■ **YOUR ASSIGNMENT**: Where the records below begin, start copying, and stop after the line that contains "#Funding (1542, 541)"; reproduce every line exactly but omit pictures.

■ **EXERCISE INPUT**:
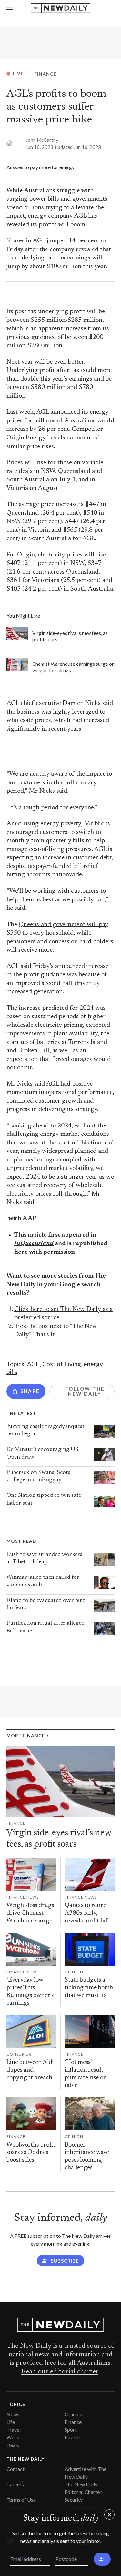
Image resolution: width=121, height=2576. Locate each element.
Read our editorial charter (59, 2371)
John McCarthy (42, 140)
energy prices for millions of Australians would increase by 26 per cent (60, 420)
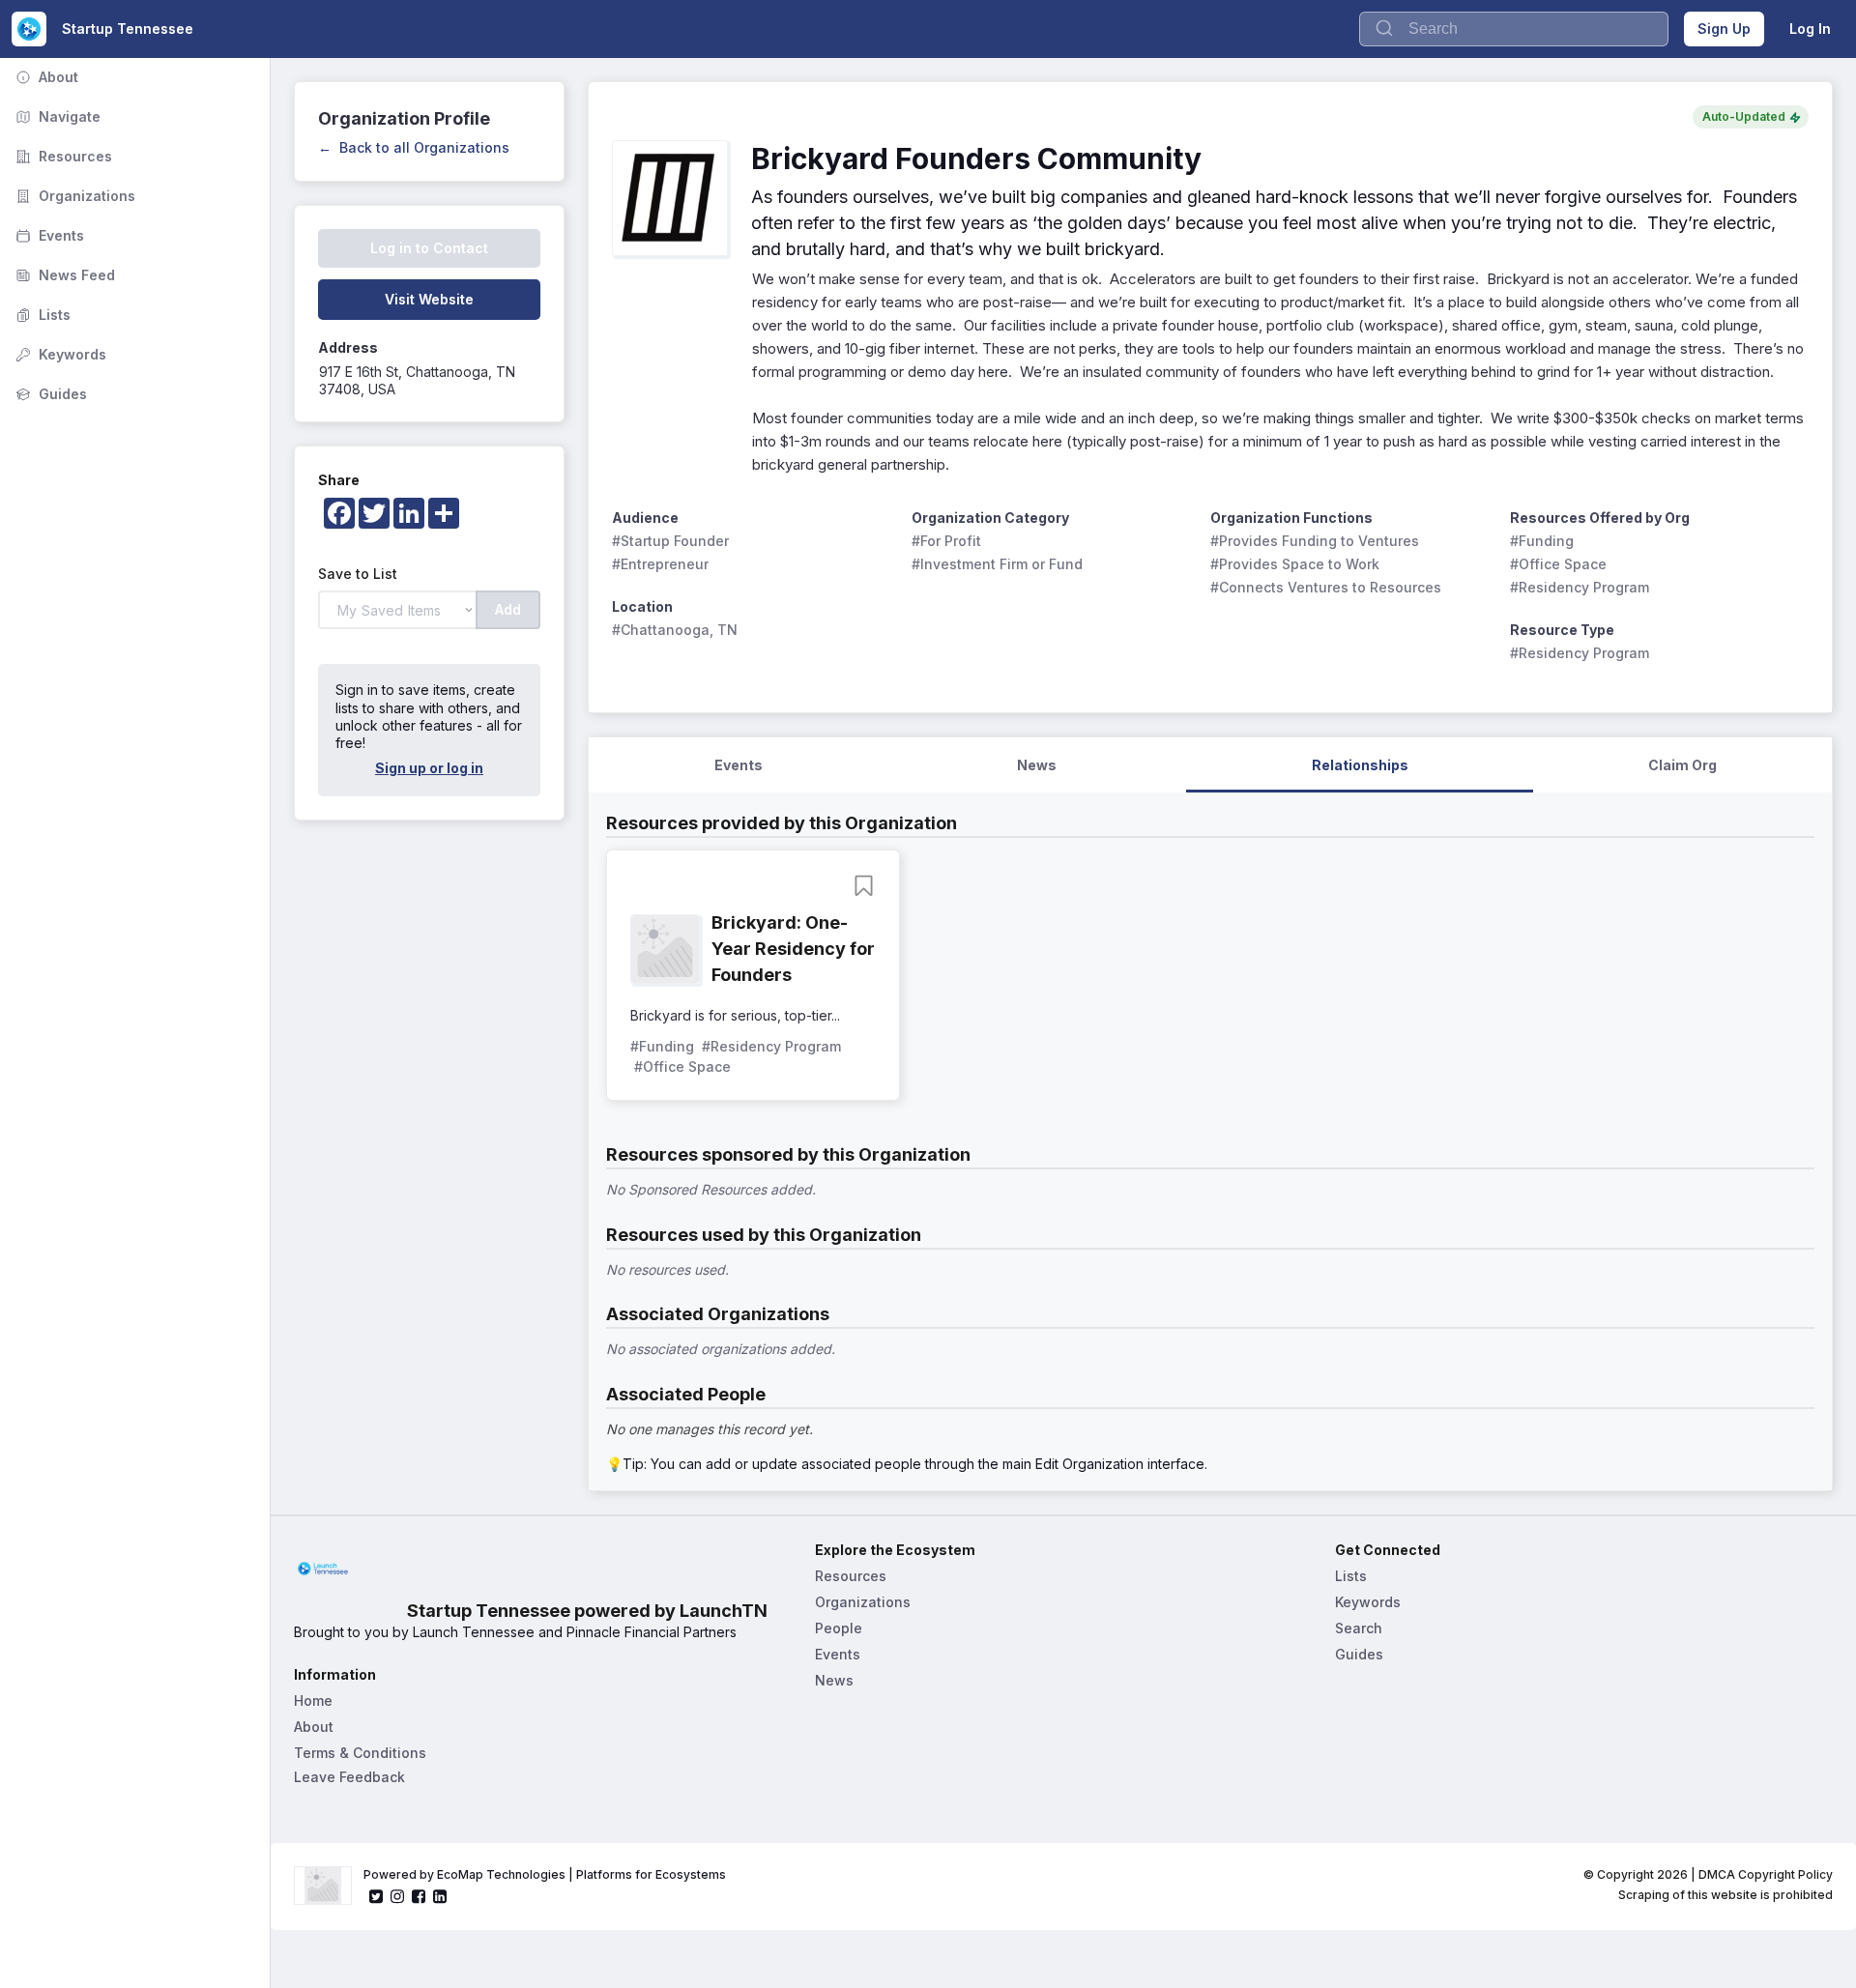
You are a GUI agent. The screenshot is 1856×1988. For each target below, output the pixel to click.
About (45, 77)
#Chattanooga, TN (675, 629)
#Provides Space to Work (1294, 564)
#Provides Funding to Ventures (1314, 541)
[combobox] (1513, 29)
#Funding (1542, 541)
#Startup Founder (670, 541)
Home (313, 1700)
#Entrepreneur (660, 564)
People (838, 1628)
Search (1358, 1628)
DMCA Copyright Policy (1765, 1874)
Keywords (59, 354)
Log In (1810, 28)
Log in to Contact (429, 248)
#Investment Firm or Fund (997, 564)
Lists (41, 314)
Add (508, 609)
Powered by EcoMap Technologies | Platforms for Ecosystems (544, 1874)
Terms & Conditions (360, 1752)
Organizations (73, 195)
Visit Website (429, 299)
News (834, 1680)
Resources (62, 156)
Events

■ **TASK OUTPUT**:
Image resolution: width=121, height=2576. Locate each element.
Read our editorial charter (59, 2371)
John McCarthy (42, 140)
energy prices for millions of Australians would increase by 26 per cent (60, 420)
You are a GUI agent. The screenshot is 1856×1988. For each target below, output the pixel to click.
About (45, 77)
#Chattanooga, TN (675, 629)
#Provides Space to Work (1294, 564)
#Provides Funding to Ventures (1314, 541)
[combobox] (1513, 29)
#Funding (1542, 541)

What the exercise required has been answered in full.